Equities in Toronto backpedaled to end a mostly negative February, weighed mostly on Tuesday by energy and industrial issues.

The TSX shed 38.94 points to close Tuesday at 20,221.19.

The Canadian dollar doffed 0.38 cents to 73.28 cents U.S.

Energy proved the biggest burden on the market Tuesday. Baytex Energy sank 53 cents, or 9.1%, to $5.30, while Africa Oil dipping 11 cents, or 3.8%, to $2.79.

In the industrial sector, Canadian National Railway moving backward $1.89, or 1.2%, to $155.51, while Waste Connections dumped $2.14, or 1.2%, to $182.35.

Utilities also were walloped, ATCO retreated 63 cents, or 1.5%, to $42.41, while Fortis dipped 76 cents, or 1.5%. to $42.41.

Materials tried to right the ship, with Algoma Steel climbing 76 cents, or 7.4%, to $11.09, while First Quantum Minerals solidified $1.99, or 7.1%, to $29.91.

Gold stocks prospered, most notably, Eldorado Gold, up 38 cents, or 3.1%, to $12.70, while Torex Gold rebuilt 71 cents, or 4.4%, to $16.75.

Health-care stocks climbed, too, as Cronos Group muscled up 10 cents, or 3.5%, to $2.96, while Tilray grabbed nine cents, or 2.4%, to $3.82.

On the economic slate, Statistics Canada reported that our Gross Domestic Product was nearly unchanged in the fourth quarter, following five consecutive quarterly increases.


The TSX Venture Exchange gained a solid 5.63 points to 630.46.

Eight of the 12 TSX subgroups fell, with energy down 1%, utilities off 0.7%, industrials falling 0.6%.

The four gainers were headed by materials, progressing 1.3%, gold, reclaiming 1.2%, and health-care, up 0.6%.


The major averages fell on Tuesday to round out a tough month for the stock market.

The Dow Jones Industrials tumbled 232.39 points to 32,656.70.

The S&P 500 fell 12.09 points to 3,970.15.

The NASDAQ Composite dropped 11.44 points to 11,455.54.

Stock buybacks are one of the core tenets of a bullish case for the market in 2023, as some expect buybacks to top $1 trillion for the first time.

One area where buyback announcements have been strong is the energy sector, where Occidental Petroleum on Monday announced a new $3 billion authorization for buybacks and a dividend hike.

Pandemic-darling Zoom Communications posted better-than-expected earnings and a solid outlook Monday after the bell.

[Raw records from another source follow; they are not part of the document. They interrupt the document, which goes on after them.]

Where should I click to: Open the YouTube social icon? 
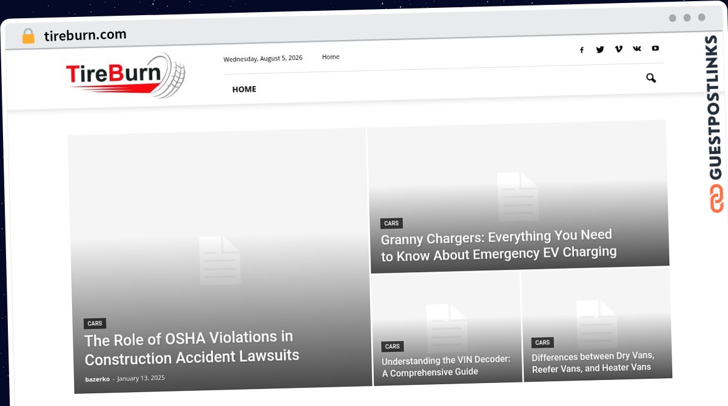click(655, 48)
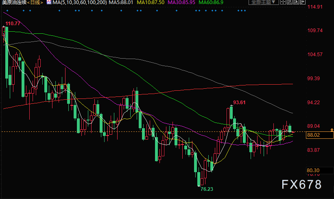Click the MA(5,10,30,60,100,200) parameter label
The height and width of the screenshot is (199, 334).
78,2
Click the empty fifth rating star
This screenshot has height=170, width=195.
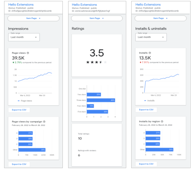tap(105, 62)
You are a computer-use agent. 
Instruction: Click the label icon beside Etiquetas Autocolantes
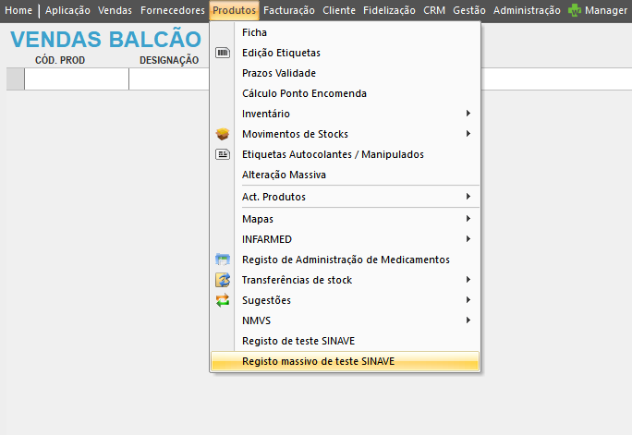coord(222,154)
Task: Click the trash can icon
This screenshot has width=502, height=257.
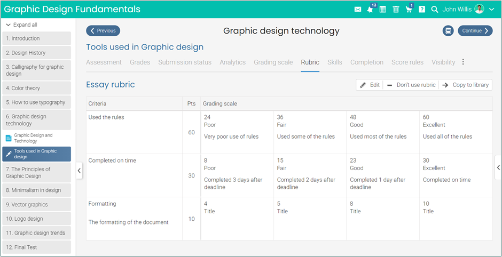Action: [x=396, y=10]
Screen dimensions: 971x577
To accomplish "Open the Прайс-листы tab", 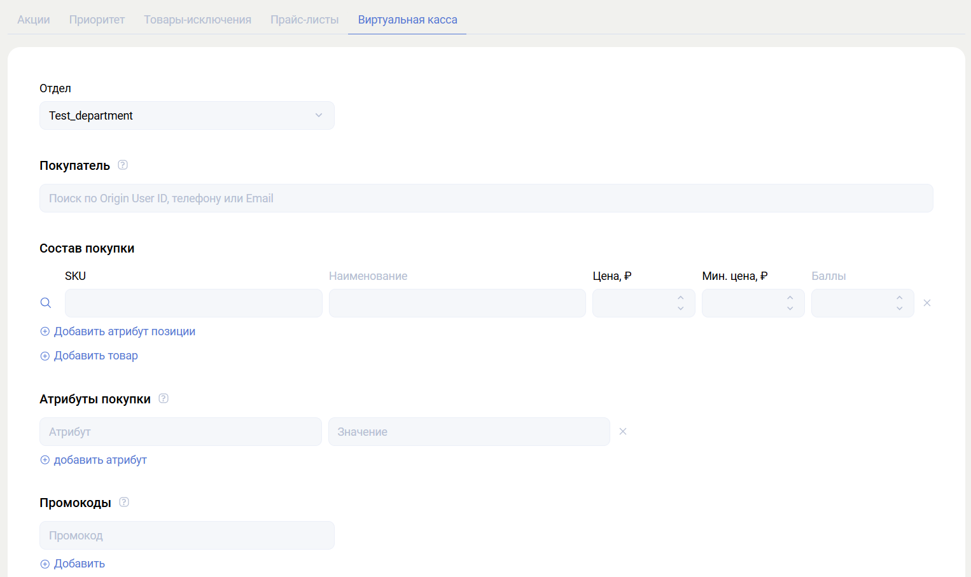I will point(304,20).
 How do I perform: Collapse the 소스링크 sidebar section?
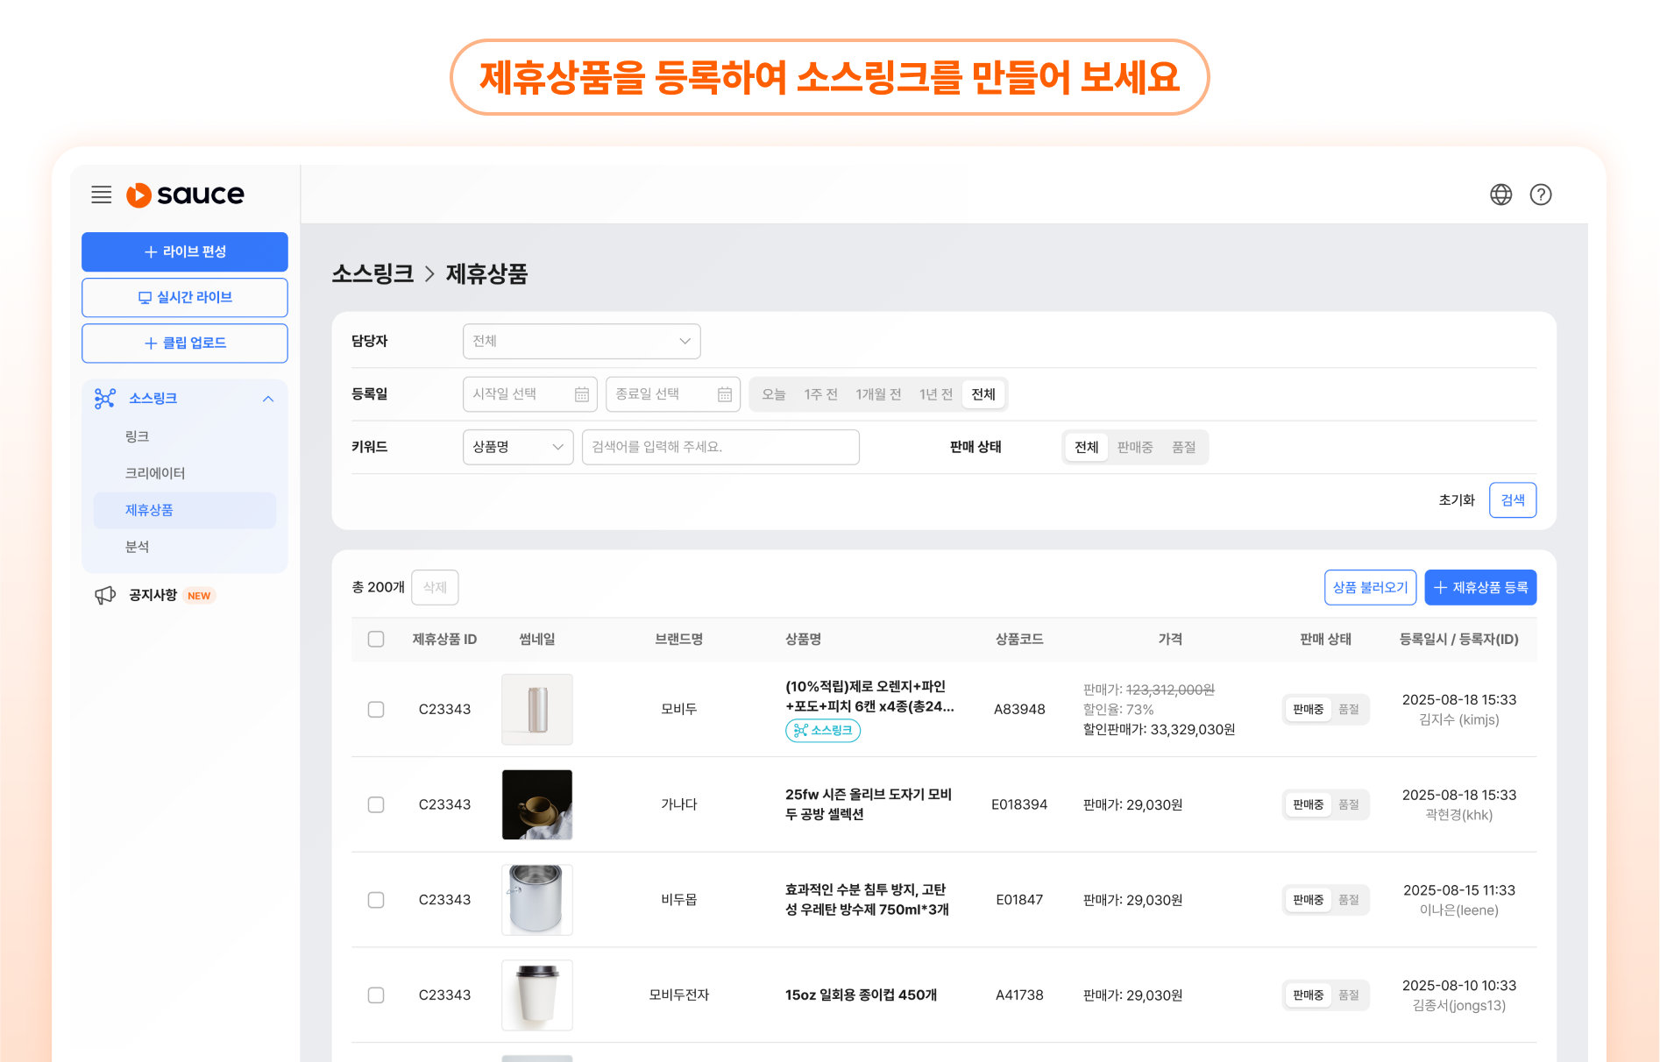click(268, 399)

But it wasn’t enough to get some on Wall Street off the sidelines.

Earnings for the quarter came in at $1.22 per share, adjusted, which is above the consensus estimate of 81 cents from analysts polled by Refinitiv. Revenue also came in above expectations at $1.12 billion compared with the $1.1 billion anticipated by analysts.

Tuesday marked the last day of February. Despite a solid start to the year, the major indexes are due to suffer their second negative month in three.

The Dow was down 4% for the month and is down year to date. The S&P 500 has lost 2.5%, and NASDAQ has handed over 1% in February.

Those losses came after a strong start to the year for stocks; the S&P 500 rallied more than 6% in January.

Prices for the 10-year Treasury hesitated, raising yields back to Monday’s 3.93%. Treasury prices and yields move in opposite directions.

Oil prices gained $1.19 to $76.87 U.S. a barrel.

Gold prices gathered $9.80 to $1,834.70 U.S. an ounce.